A 3-1 start to the season for the Minnesota Timberwolves has quickly morphed into a free fall. They have lost eight of their last nine games, and many are searching for answers now that they’re 4-9. Another disappointing season looks like it’s on the horizon.
The two-time All-Star is in his seventh season in the NBA. He’s a former No. 1 overall pick who is expected to carry this franchise to heights it hasn’t seen in quite some time. We’re talking playoffs — ideally, more than once every 14 years.
Towns has played in the postseason, but it was a first-round exit in the 2017-18 season. Not only were the Wolves bounced from the playoffs in five games, but Jimmy Butler will be remembered for bringing Minnesota to the postseason for the first time since the 2003-04 season. KAT contributed to that team, but conventional wisdom is that they wouldn’t have been a playoff team without Butler. Leading into this season, there was some optimism that they had the roster around KAT for them to sneak into the play-in game.
Anthony Edwards has shown up in a significant way, and with D’Angelo Russell finally being healthy to start the year, there weren’t many excuses left. With Minnesota now sitting at 4-9, some fans have suggested that the time is now for the Wolves trade Towns and get a haul back.
To suggest that trading Towns is a solution is saying that he is either a problem or not an answer for this franchise and that it’s time to move on. There may be some truth in suggesting that it’s getting close to having run its course. However, there is no quick-fix solution for what’s going on in Minnesota.
Towns is averaging 23.2 points and 9.6 rebounds per game this year. He’s shooting an absurd 45 percent from downtown. There will be a pod of people who suggest that these are empty numbers. However, who the hell could they get in place of KAT to not only fill the statistical void but help in the wins and losses department?
That’s where the “trade KAT” argument collapses on itself.
It’s easy to sit back and push the general manager buttons from the couch. Now it’s being done out of malice. Everyone who supports this team wants to see tangible results that aren’t ephemeral. With another slow start staring this team dead in the eyes, it’s easy to say “trade Towns.” But what does that solve? Not a whole lot. In fact, it could signal another rebuild.

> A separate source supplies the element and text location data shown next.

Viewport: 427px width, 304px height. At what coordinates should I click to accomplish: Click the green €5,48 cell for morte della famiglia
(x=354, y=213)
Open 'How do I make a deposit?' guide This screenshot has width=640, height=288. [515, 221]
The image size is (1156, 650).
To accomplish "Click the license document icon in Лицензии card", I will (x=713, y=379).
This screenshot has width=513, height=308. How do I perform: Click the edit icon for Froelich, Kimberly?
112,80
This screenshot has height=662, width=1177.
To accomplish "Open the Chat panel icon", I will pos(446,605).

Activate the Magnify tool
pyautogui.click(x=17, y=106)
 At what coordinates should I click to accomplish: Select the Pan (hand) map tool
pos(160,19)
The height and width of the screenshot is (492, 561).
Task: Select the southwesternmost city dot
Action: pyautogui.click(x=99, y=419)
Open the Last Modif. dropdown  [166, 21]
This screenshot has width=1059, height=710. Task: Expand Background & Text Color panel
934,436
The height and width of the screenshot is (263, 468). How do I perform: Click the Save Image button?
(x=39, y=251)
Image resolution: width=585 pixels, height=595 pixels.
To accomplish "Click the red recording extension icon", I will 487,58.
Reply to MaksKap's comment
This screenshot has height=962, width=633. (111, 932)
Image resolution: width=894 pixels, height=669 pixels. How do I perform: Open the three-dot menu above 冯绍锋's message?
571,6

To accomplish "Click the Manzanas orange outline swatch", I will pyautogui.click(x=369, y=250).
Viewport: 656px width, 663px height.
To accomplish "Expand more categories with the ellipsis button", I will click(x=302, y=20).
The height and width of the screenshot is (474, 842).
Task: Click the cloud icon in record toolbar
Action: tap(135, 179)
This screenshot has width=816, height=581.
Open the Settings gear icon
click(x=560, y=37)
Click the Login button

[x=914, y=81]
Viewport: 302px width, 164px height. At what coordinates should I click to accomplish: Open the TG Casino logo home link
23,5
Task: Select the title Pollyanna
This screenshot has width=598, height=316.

Minnesota isn’t going to trade Towns and get a player of equal value in return.
Ben Simmons‘ name has hovered around since the summer. However, it’s going to be hard to convince many fans that Simmons could come in and lead the charge in turning things around. Ask the Philadelphia 76ers how the whole leadership thing with Simmons is playing out.
What about Damian Lillard? What if the Wolves send KAT to the Portland Trail Blazers in exchange for Dame? Does Lillard instantly make this team a threat in the Western Conference? The Blazers have been eliminated in the first round in four of the last five years. If the goal is to dip your toes in the water, then sure, Lillard being a primary ball-handler and a proven sniper in crunch time would boost the fortunes of this team compared to what KAT has or hasn’t been able to do. The overall theme remains the same, though. Let’s not act like trading Towns is a panacea.
There will be a lot of big-boy decisions to make if Minnesota doesn’t make the playoffs and ends up under .500 again. If they ultimately decide that things have run their course with KAT and that a fresh start could do wonders for both sides, then so be it. In that instance, cutting ties could be the right decision. Maybe they decide that they believe Towns isn’t an answer to the future of the franchise. Perhaps they are better off by trading him to get proven talent in return that will swiftly change the successes of the organization. Good luck with that.
After the 3-1 start, it looked like Towns, and the Wolves were finally clicking. They were finally healthy and bringing those good vibes onto the court. After this recent debacle, many have sided with the idea of trading KAT.
Maybe it will be time for a new start at the end of the year. But don’t expect winning results to follow just because the superstar player was turned into a pawn on the chessboard.